Dalam usia yang sangat muda tersebut, Basez mampu mempertahankan gelarnya hingga delapan kali berturut-turut. Sebuah rekor yang sulit dibukukan, mengingat tinju pro nasional saat itu begitu gemerlap dengan bayaran yang cukup menjanjikan.
Namun, Basez kehilangan gelar setelah dikalahkan oleh petinju Thailand dalam perebutan sabuk PABA. Dia juga gagal bertanding di Afsel bersama Andrian Kaspari karena diindikasi terkena virus hepatitis oleh dokter Afsel.
Basez mengalami puncak kegetiran setelah promotor Aseng Hery Sugiarto meninggal 2004. Dunia tinju pro Jatim jadi sepi pertandingan. Banyak sasana yang kolaps, bahkan di antaranya memvakumkan diri. Basez pun banting setir untuk menghidupi keluarganya. Dia bekerja apa saja, termasuk menjadi penjaga salah satu perusahaan di Surabaya.
Namun, publik tinju Jatim kembali disuguhi prestasi Basez sebagai juara nasional versi KTPI (Komisi Tinju Profesional Indonesia), sebuah organisasi tinju pecahan KTI.

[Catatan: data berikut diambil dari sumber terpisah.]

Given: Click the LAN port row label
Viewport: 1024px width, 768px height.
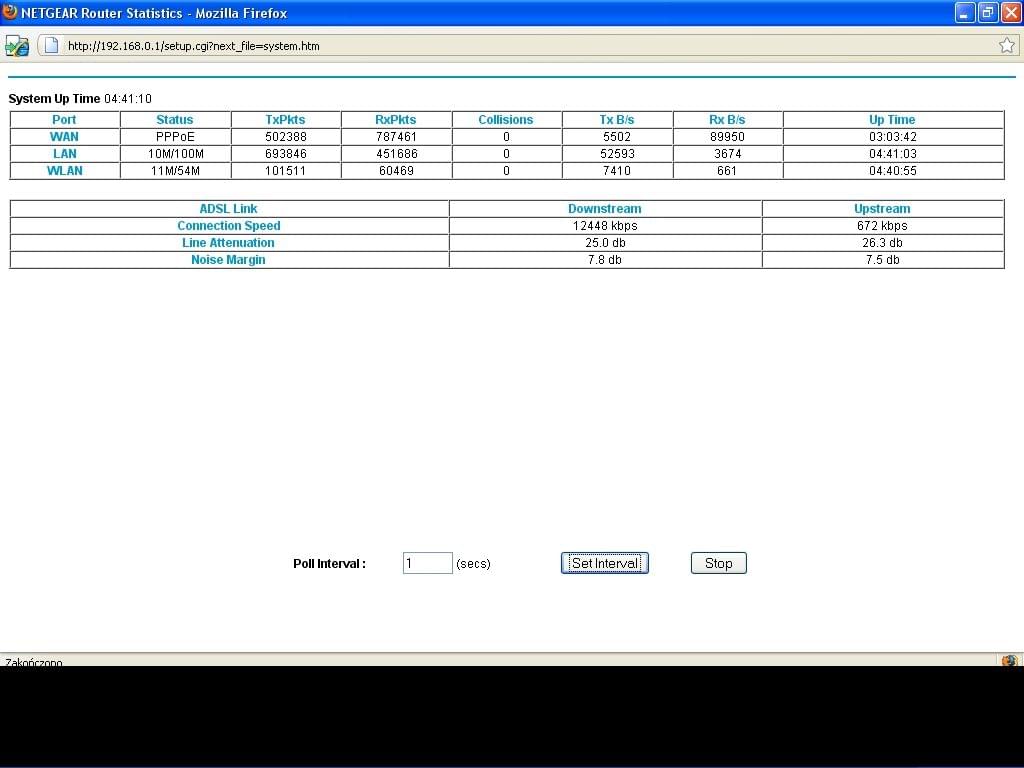Looking at the screenshot, I should (64, 154).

Dalam pertandingan nongelar melawan Sogol (Majapahit BC) 9 Agustus lalu, dia juga mampu membuktikan kemampuannya. Dia mampu menganvaskan Sogol dengan KO pada ronde ketiga. Itu adalah hadiah terbaik bagi ulang tahunnya yang ke-30. ’’Saya bangga karena bisa meraih prestasi terbaik di usia yang tidak muda. Ya, tua-tua keladi, makin tua makin jadi,’’ kelakar Basez.
Julio de la Basez adalah nama julukan di atas ring. Sebab, nama sebenarnya ialah La Ode Zainudin Bases. Nama Basez diambil dari gabungan nama kedua orang tuannya. Yaitu, Baenda dan Sese. Baenda adalah nama kecil ayahnya, yaitu La Ode Baendah, sedangkan Sese adalah nama panggilan ibunya, Wa Ode Sese.

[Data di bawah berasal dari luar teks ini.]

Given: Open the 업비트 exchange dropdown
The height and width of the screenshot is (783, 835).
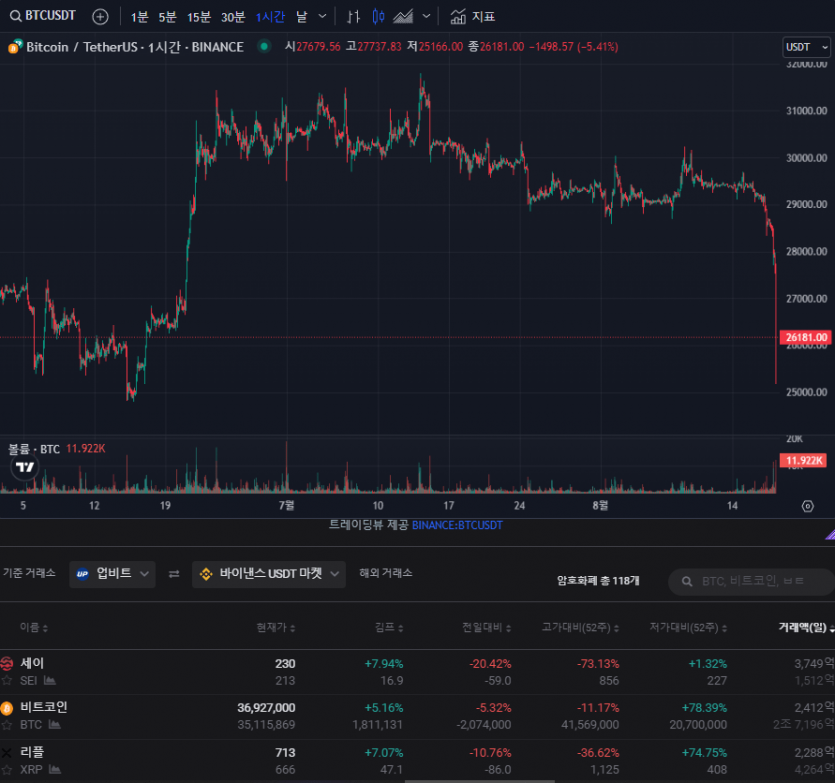Looking at the screenshot, I should tap(113, 574).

Pria kelahiran, Desa Wa’i, Maluku Tengah, tersebut, awalnya tidak pernah bercita-cita menjadi petinju pro. PAsalnya, Basez mudah adalah pemain sepak bola dan bulu tangkis andalan sekolahnya.

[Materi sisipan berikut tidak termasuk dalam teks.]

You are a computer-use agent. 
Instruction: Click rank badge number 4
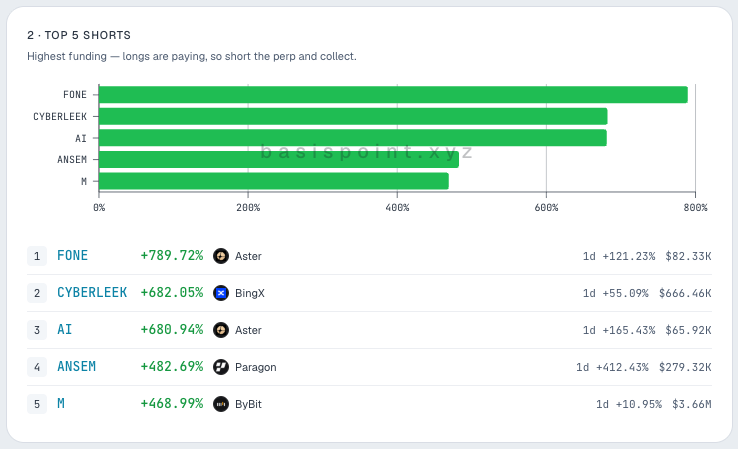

’’Saya dulu adalah pemain bola di kampung yang biasa mengikuti kejuaraan antarkampung (tarkam), sedangkan bulu tangkis sekadar hobi,’’ ungkap Basez.
Nah, apa yang memotivasinya menjadi petinju? Kebiasaannya berkelahi sejak di sekolah dasar membuat dia beralih hobi dari sepak bola ke tinju.
Sejak di sekolah dasar, Basez akrab dengan perkelahian. Hampir seluruh siswa pria di sekolahnya pernah merasakan tonjokan ayah empat anak itu. Atas kelakuannya tersebut, Basez harus berpindah-pindah sekolah.
’’Saya dulu nakal. Pernah ada dua siswa yang menyerangku bersamaan. Mereka saya kalahkan setelah giginya rontok,’’ kenangnya.
Kebiasaan berkelahi di sekolah tersebut membuat Basez ingin bergabung dengan sasana tinju pro. Tepatnya pada 1993, Basez yang masih terdaftar sebagai siswa SMA itu bergabung dengan Sasana Sawunggaling. Kebetulan, sasana yang bermarkas di Surabaya tersebut sedang mencari bibit tinju di Ambon.
Namun, selama menggeluti tinju pro, Basez beberapa kali stres berat. Dunia malam serta minuman keras menjadi teman hidupnya pada 2002 dan berlanjut hingga 2004. Itu terjadi setelah dia ditinggal oleh satu-satunya anak laki-lakinya –Julius de la Bases Jr– serta promotor idolanya, Aseng.
’’Setelah Pak Aseng meninggal, konsentrasi tinju saya mulai menurun. Akhirnya, dunia malam menjadi pelampiasan. Tidak hanya itu, pulang pagi juga bagian rutinitas saya,’’ terang pria berbadan kekar tersebut.